_Consignes de l'exercice_
**a.** Reprenez sans rien changer le passage de l'extrait sur la crise sanitaire qui commence aux mots « Les grands groupes » et prend fin après « d’argent public dilapidé. ».
**b.** Répondez à ces questions sur l'extrait consacré à la crise sanitaire, une réponse par ligne, repérée comme la question :
(i) Où le premier vaccin ARM signé Pfizer a-t-il été développé ?
(ii) Qu'est-ce qui place les grands groupes de la pharmacie en deuxième ligne ?
(iii) Qui a sauvé l'enjeu des prises de rendez-vous dans les centres de vaccination ?
**c.** Résumez l'extrait sur la crise sanitaire en deux phrases.

_Extrait du texte_
·····

Ces mêmes entreprises les ont trouvés et distribués. Le seul problème qu‘elles ont rencontré, c’est le refus de l’administration d’autoriser ces activités et les freins serrés par des normes et des délais inapplicables pour la plupart.

L’affaire des masques est un exemple caricatural du décalage entre les Etats coincés et les entreprises dont l’obsession est d‘innover. L’affaire des tests a encore été plus caricaturale. Et si on avait pas eu quelques entrepreneurs particulièrement audacieux comme Sophie de Menthon et beaucoup de ses collègues au Medef, tout ça aurait été bien pire. Il a fallu tordre le bras des bureaucrates.

Dans cette série digne de Netflix, la saison consacrée aux vaccins bat tous les records.

1er point, les vaccins sont sortis très vite dans un climat de méfiance historique par rapport aux délais habituellement imposés par les administrations.

2e point, ces vaccins sont sortis pour la plupart de petits laboratoires de recherche, alors qu’on soupçonnait la big pharma de préparer le coup du siècle avec la complicité de quelques gouvernements. La réalité est que les vaccins sont sortis des startups, des biotechs. Le premier vaccin ARM et signé Pfizer mais il a été développé chez BioNtech. Idem chez Moderna. Idem chez les Allemands.

Les grands groupes de la pharmacie sont en deuxième ligne parce qu’ils ont une énorme capacité de production. Sanofi, la fierté française tellement proche de l’administration, championne du monde du vaccin traditionnel, n’a pas - ou trop tard - compris que le paradigme avait changé et que l’efficacité n’était plus dans son modèle de tout posséder en interne. Que de temps perdu et d’argent public dilapidé.

3e point, l’organisation des campagnes de vaccination a fait objet d’un beau chassé-croisé. L’Etat, une fois de plus, s’est trompé de stratégie et n'a pas compris que la difficulté serait l’approvisionnement et la logistique. Si l’exécutif avait eu le souci de l’efficacité, il aurait pu faire appel à l‘armée. Faute d’avoir fait appel à l'armée, on a vu les maires se débrouiller et trouver des solutions. On a vu Doctolib sauver l’enjeu des prises de rendez-vous et de l’organisation dans les centres de vaccination mis en place très rapidement par les mairies et les centres médicaux. On aurait même pu imaginer qu’Amazon, la Poste ou Federal Express se chargent eux aussi de la logistique. Ils s’y préparaient.

·····

_Données extraites_
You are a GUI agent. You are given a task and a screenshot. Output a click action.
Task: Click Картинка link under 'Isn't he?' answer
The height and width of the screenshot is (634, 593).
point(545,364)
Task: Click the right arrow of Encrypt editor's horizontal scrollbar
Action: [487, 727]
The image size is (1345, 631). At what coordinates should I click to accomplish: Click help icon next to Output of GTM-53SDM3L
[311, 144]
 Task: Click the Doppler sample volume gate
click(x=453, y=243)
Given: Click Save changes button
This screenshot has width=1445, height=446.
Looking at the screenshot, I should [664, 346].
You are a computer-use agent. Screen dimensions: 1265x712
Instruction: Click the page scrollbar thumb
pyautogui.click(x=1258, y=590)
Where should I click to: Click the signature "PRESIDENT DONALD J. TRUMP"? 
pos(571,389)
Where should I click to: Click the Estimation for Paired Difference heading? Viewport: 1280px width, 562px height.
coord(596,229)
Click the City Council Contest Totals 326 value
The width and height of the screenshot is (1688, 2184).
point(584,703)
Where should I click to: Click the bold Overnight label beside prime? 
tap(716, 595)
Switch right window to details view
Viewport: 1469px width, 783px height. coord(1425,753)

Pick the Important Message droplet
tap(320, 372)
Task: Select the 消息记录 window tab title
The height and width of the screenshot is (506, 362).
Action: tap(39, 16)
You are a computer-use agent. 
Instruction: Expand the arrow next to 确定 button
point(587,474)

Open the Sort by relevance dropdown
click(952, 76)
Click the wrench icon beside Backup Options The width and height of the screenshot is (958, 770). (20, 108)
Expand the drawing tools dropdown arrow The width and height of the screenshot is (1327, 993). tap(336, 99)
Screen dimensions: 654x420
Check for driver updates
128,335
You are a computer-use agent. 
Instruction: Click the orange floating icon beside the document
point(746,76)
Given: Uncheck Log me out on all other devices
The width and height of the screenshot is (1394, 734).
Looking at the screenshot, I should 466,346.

·····

_Réponses fournies_
**a.**
Les grands groupes de la pharmacie sont en deuxième ligne parce qu’ils ont une énorme capacité de production. Sanofi, la fierté française tellement proche de l’administration, championne du monde du vaccin traditionnel, n’a pas - ou trop tard - compris que le paradigme avait changé et que l’efficacité n’était plus dans son modèle de tout posséder en interne. Que de temps perdu et d’argent public dilapidé.

**b.**
(i) Chez BioNtech.
(ii) Leur énorme capacité de production.
(iii) Doctolib.

**c.** Les affaires des masques et des tests illustrent le décalage entre les États coincés et les entreprises obsédées par l'innovation, et les vaccins, sortis très vite, viennent pour la plupart de startups et de biotechs, tandis que Sanofi n'a pas compris à temps que le paradigme avait changé. Pour les campagnes de vaccination, l'État s'est trompé de stratégie, et ce sont les maires et Doctolib qui ont trouvé des solutions.